Resistance Exercise Training for PAD Patients

Lower extremity resistance training has been evaluated in PAD patients in several randomized clinical trials [29, 56, 57]. In the largest of these trials, 156 participants with PAD were randomized to supervised treadmill exercise, supervised resistance training, or a control group for 6 months. At 6-month follow-up, supervised treadmill exercise achieved a statistically significant and clinically meaningful improvement in 6-minute walk performance (+35.9 meters vs. the control group), while supervised lower extremity resistance training did not improve the six-minute walk more than the control group (+12.4 meters). Resistance training has not been separately evaluated in PAD participants with diabetes mellitus, to the author’s knowledge.

Conclusions

Diabetes mellitus is common in PAD patients. Patients with PAD and diabetes mellitus have significantly greater impairment in walking endurance and higher rates of mobility loss than those without diabetes mellitus. The distribution of lower extremity atherosclerosis in people with PAD makes these less well suited for endovascular revascularization, which is most beneficial when performed for more proximal lower extremity stenosis.

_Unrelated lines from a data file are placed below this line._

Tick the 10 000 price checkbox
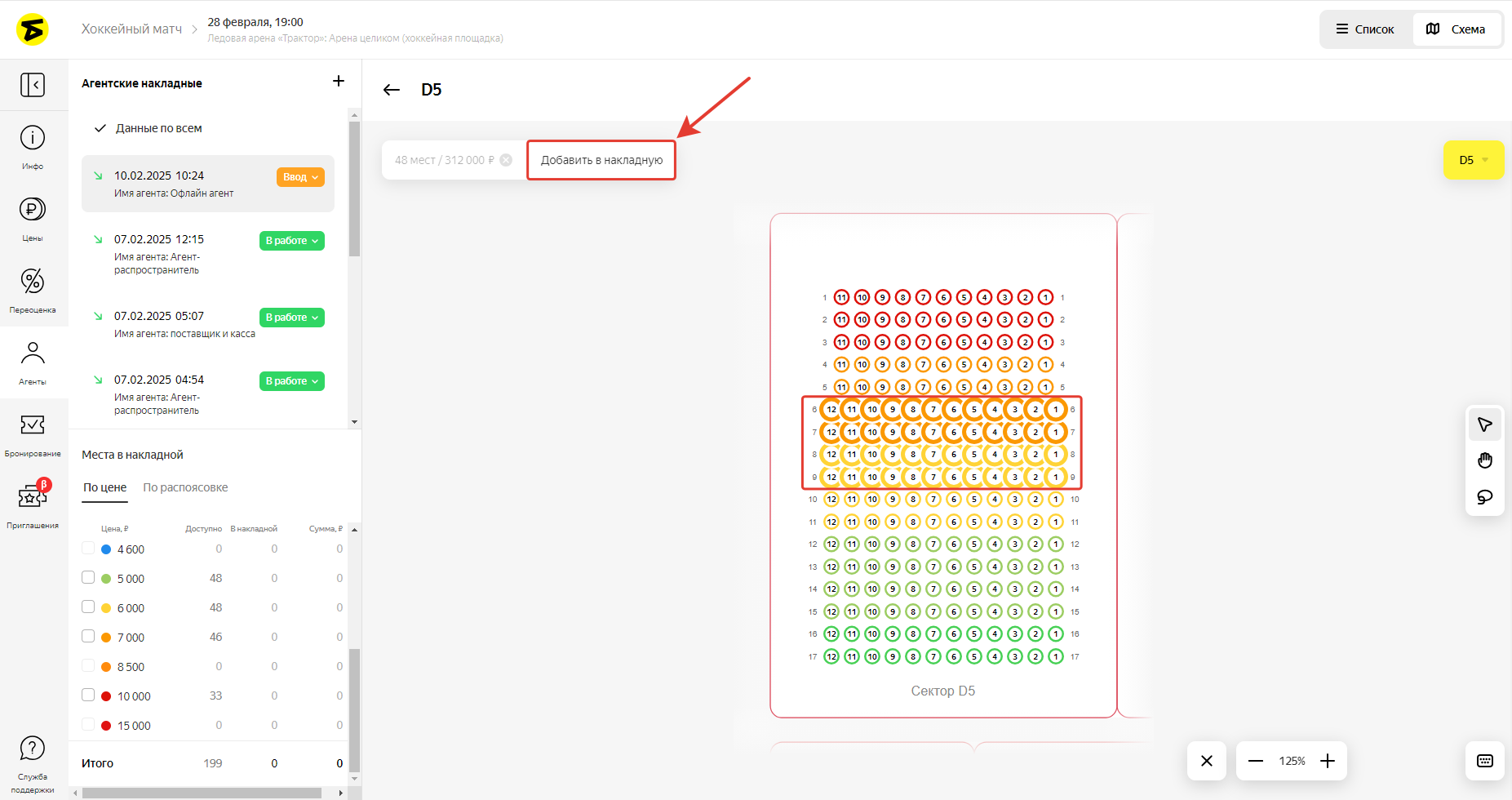This screenshot has height=800, width=1512. click(88, 696)
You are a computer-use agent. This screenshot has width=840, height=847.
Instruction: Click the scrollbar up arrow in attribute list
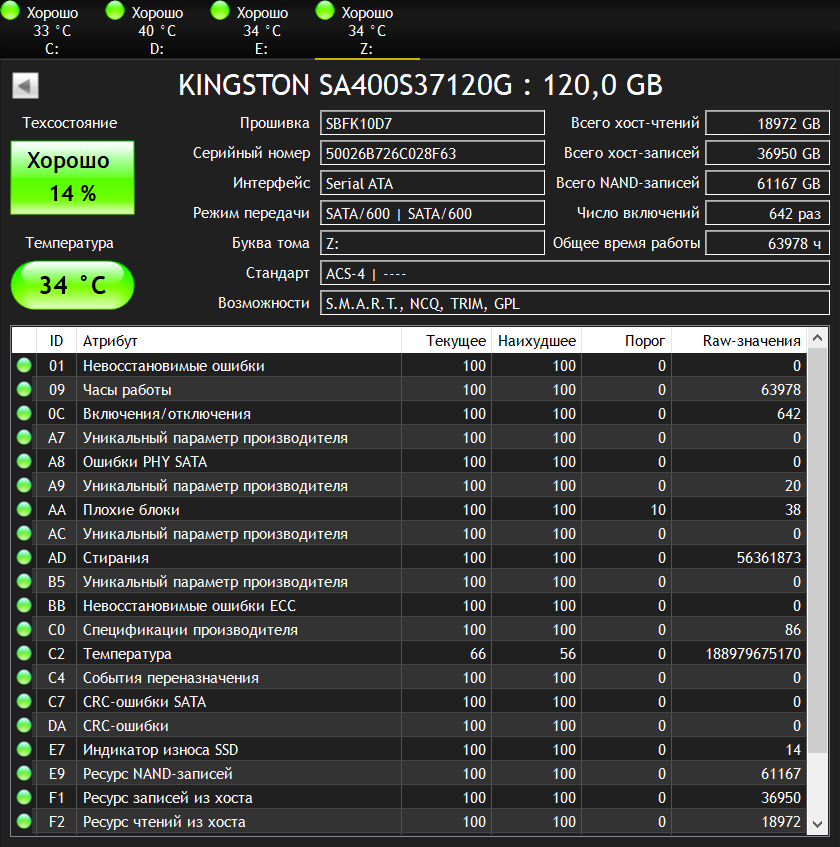[818, 339]
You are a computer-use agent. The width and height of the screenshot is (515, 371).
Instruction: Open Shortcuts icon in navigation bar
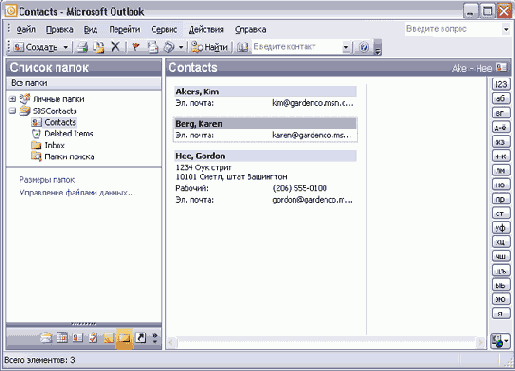pos(141,338)
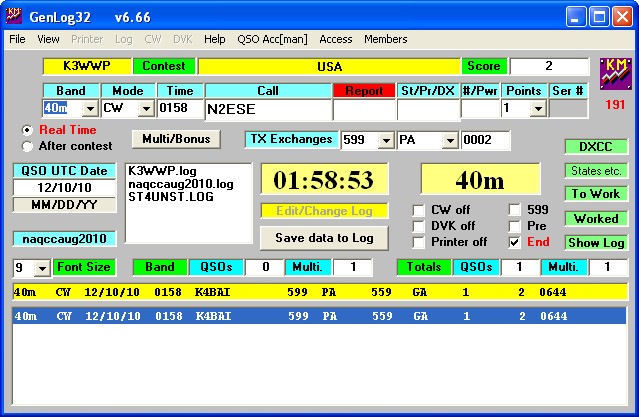Viewport: 639px width, 417px height.
Task: Expand the Band dropdown showing 40m
Action: click(x=89, y=108)
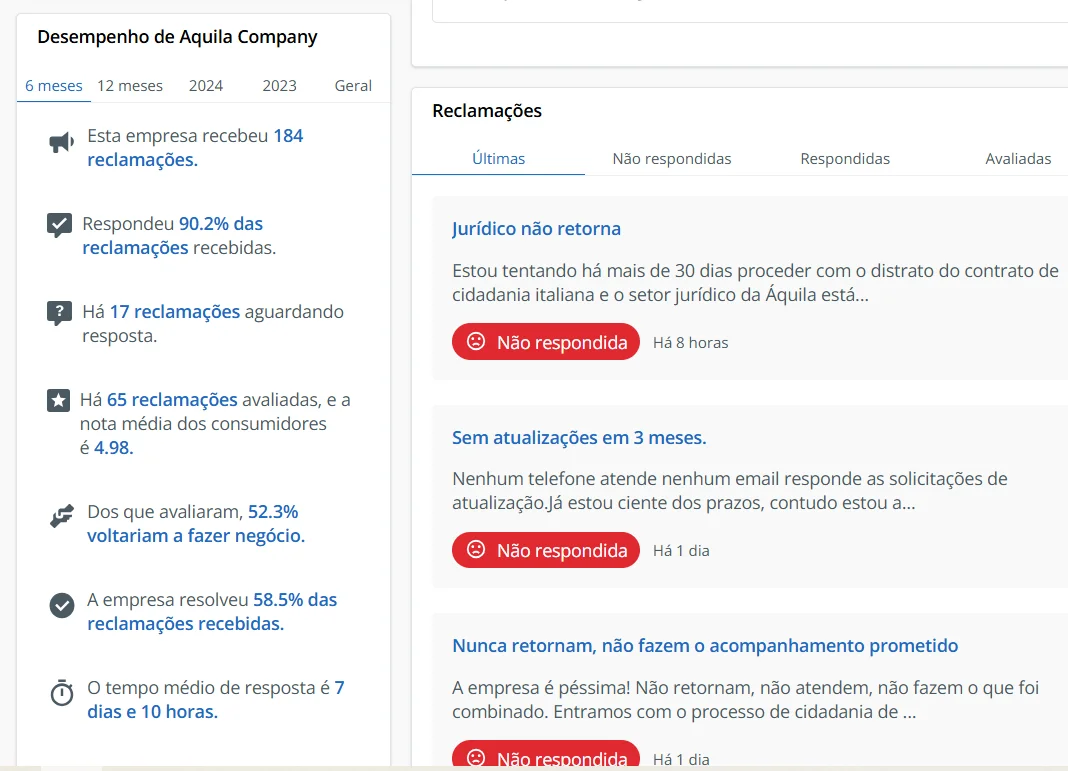The height and width of the screenshot is (771, 1068).
Task: Click the stopwatch icon beside average response time
Action: tap(62, 693)
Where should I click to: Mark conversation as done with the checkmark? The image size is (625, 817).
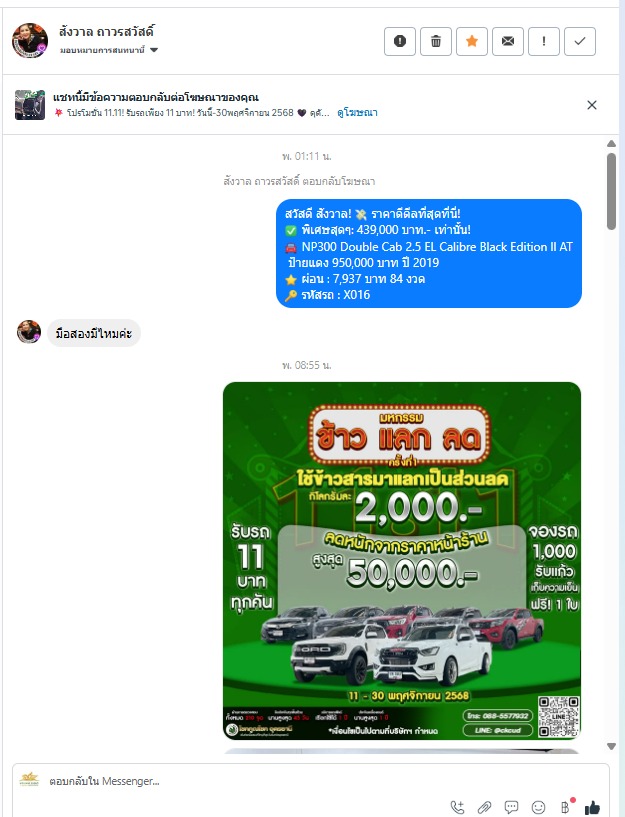(580, 41)
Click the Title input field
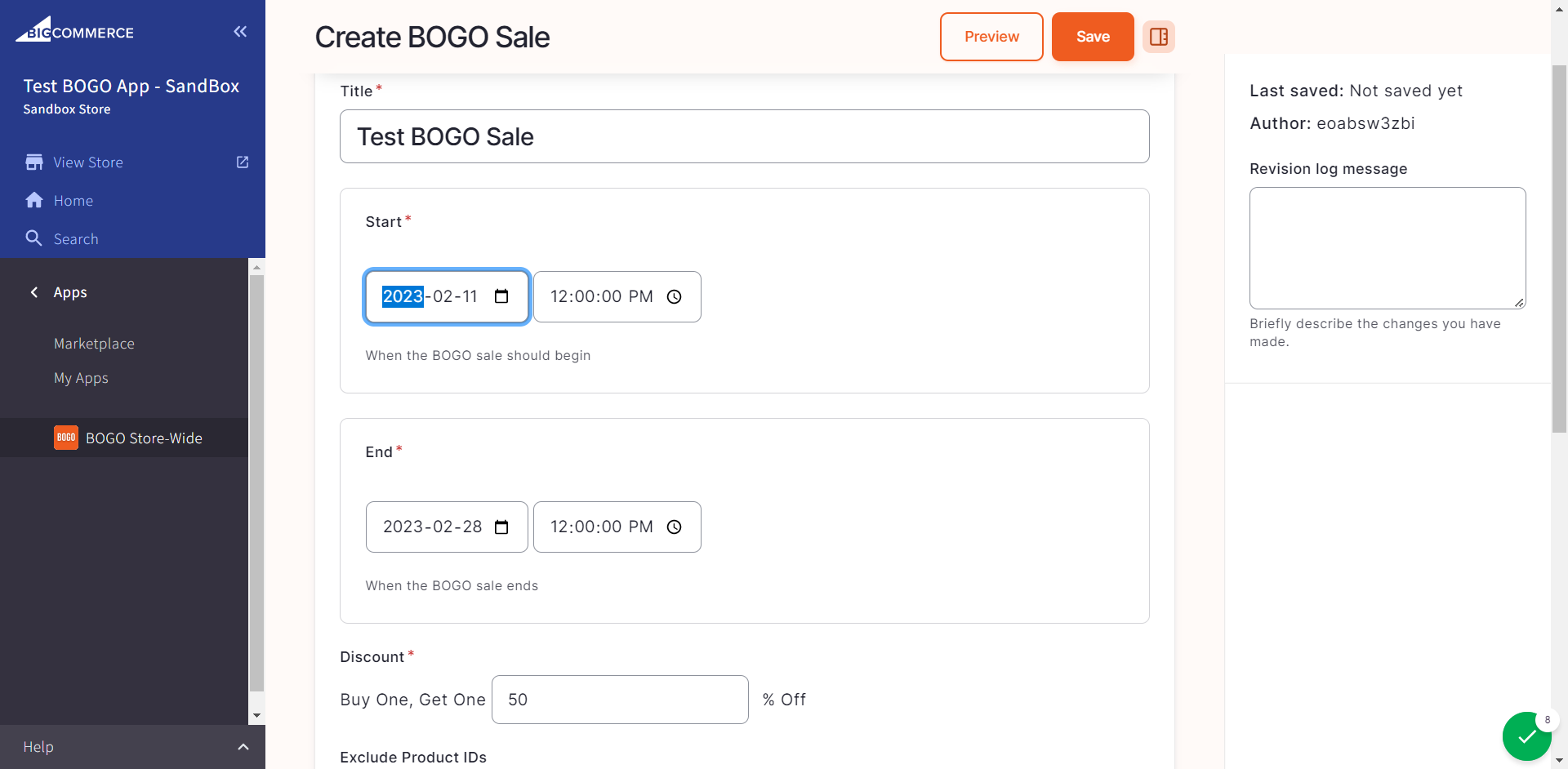The image size is (1568, 769). 745,136
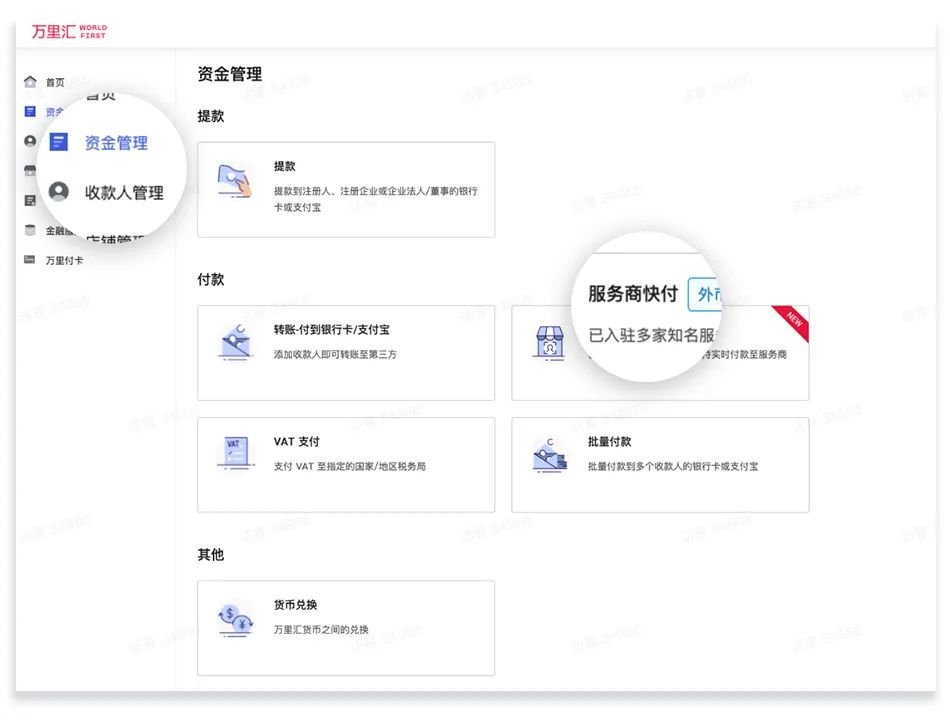Select 资金管理 menu item in sidebar
The image size is (950, 721).
[115, 142]
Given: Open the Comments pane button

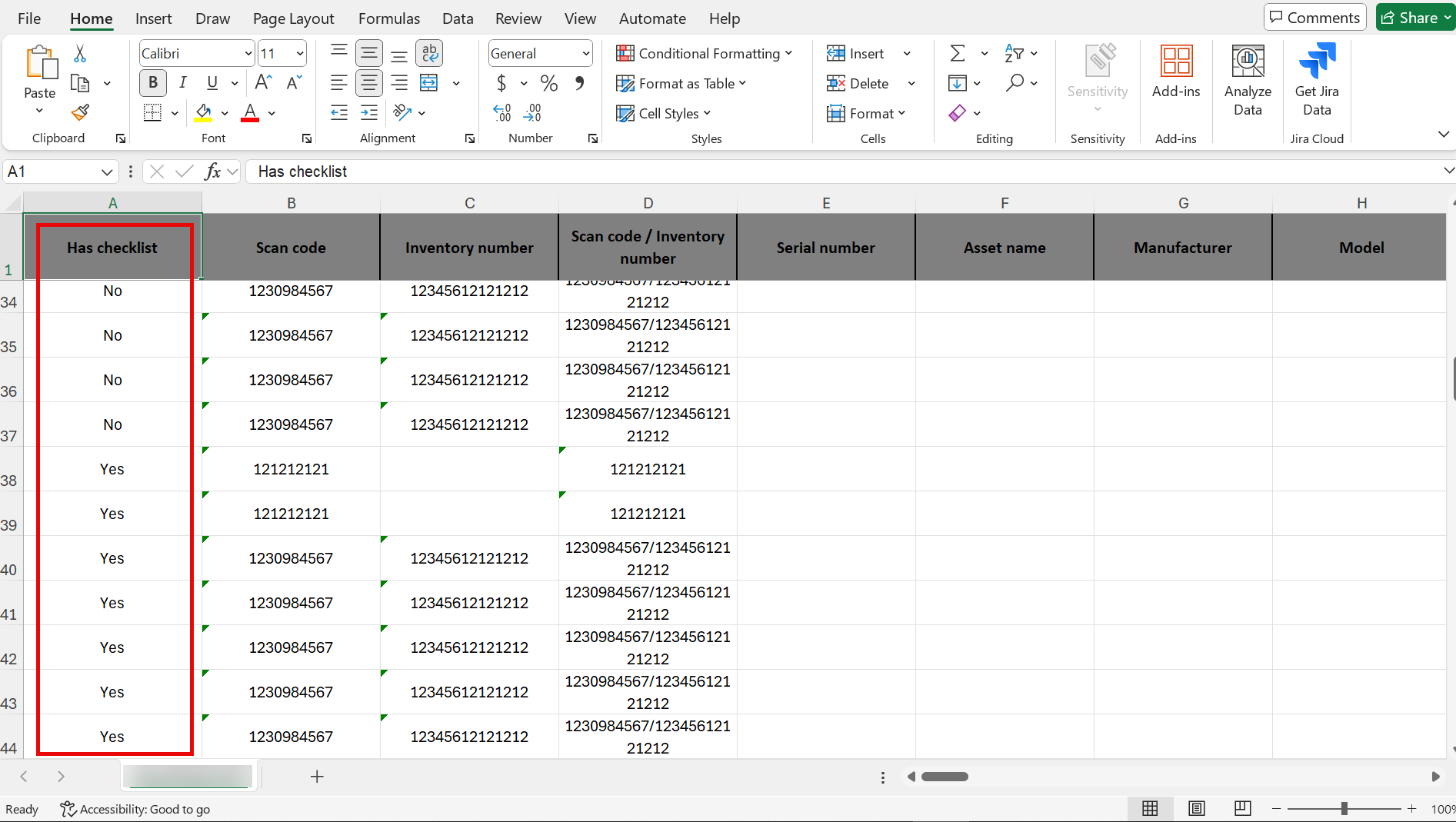Looking at the screenshot, I should pos(1314,18).
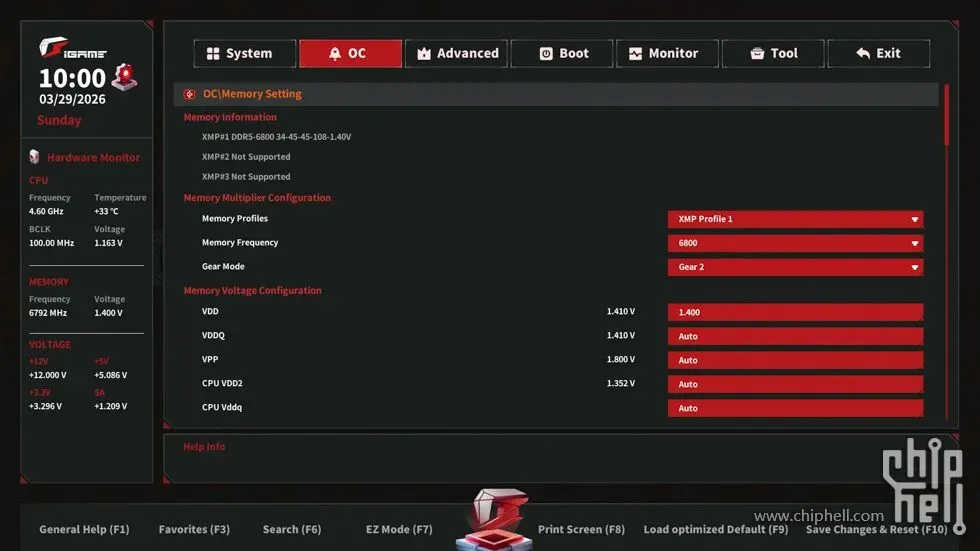Click the iGame emblem at the bottom center
Viewport: 980px width, 551px height.
[x=495, y=519]
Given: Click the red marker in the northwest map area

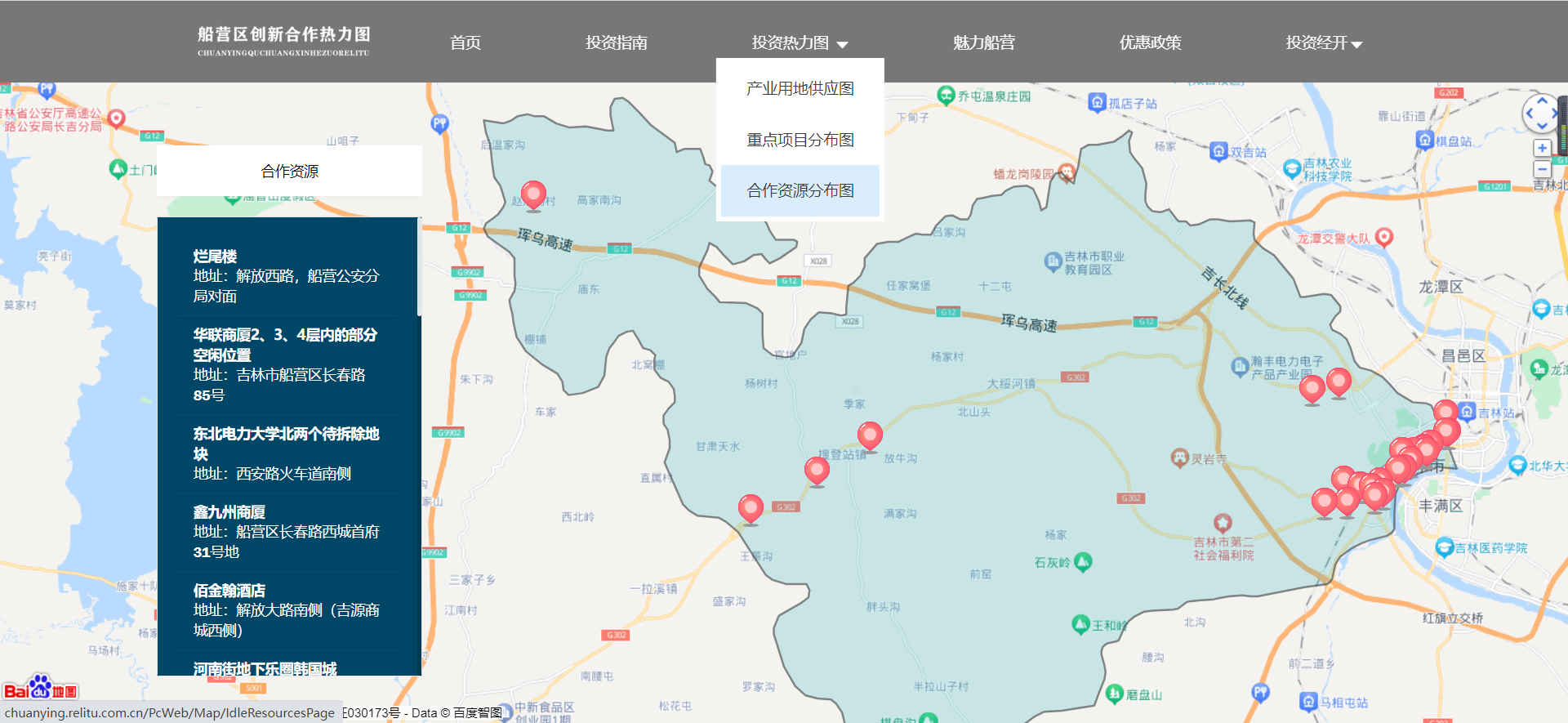Looking at the screenshot, I should coord(533,194).
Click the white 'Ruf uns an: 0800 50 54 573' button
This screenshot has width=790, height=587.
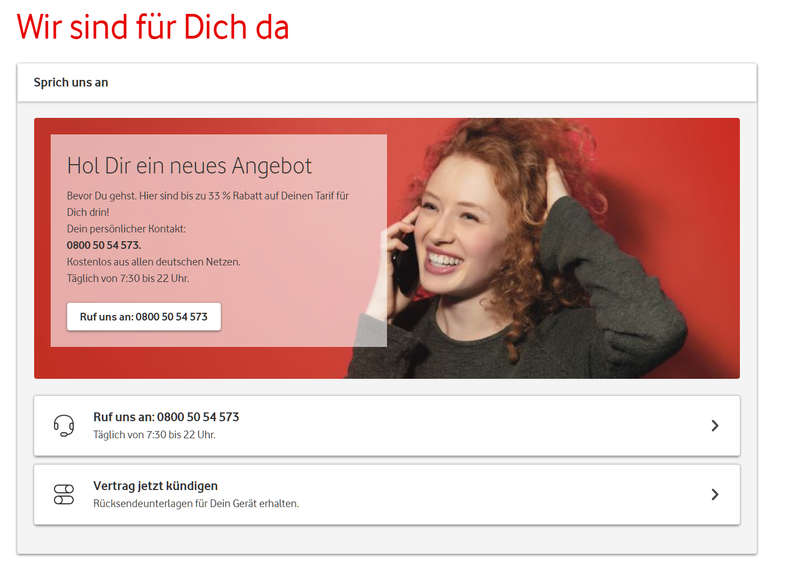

Patients with peripheral artery disease with and without diabetes mellitus benefit from both supervised and home-based walking exercise. The magnitude of improvement following supervised treadmill exercise may be less for patients with PAD and diabetes mellitus compared to patients with PAD who do not have diabetes mellitus. Nevertheless, evidence supports that exercise interventions are effective in improving walking performance or exercise capacity in PAD patients with and without diabetes mellitus and therefore exercise should be considered as part of the therapeutic strategy of these patients.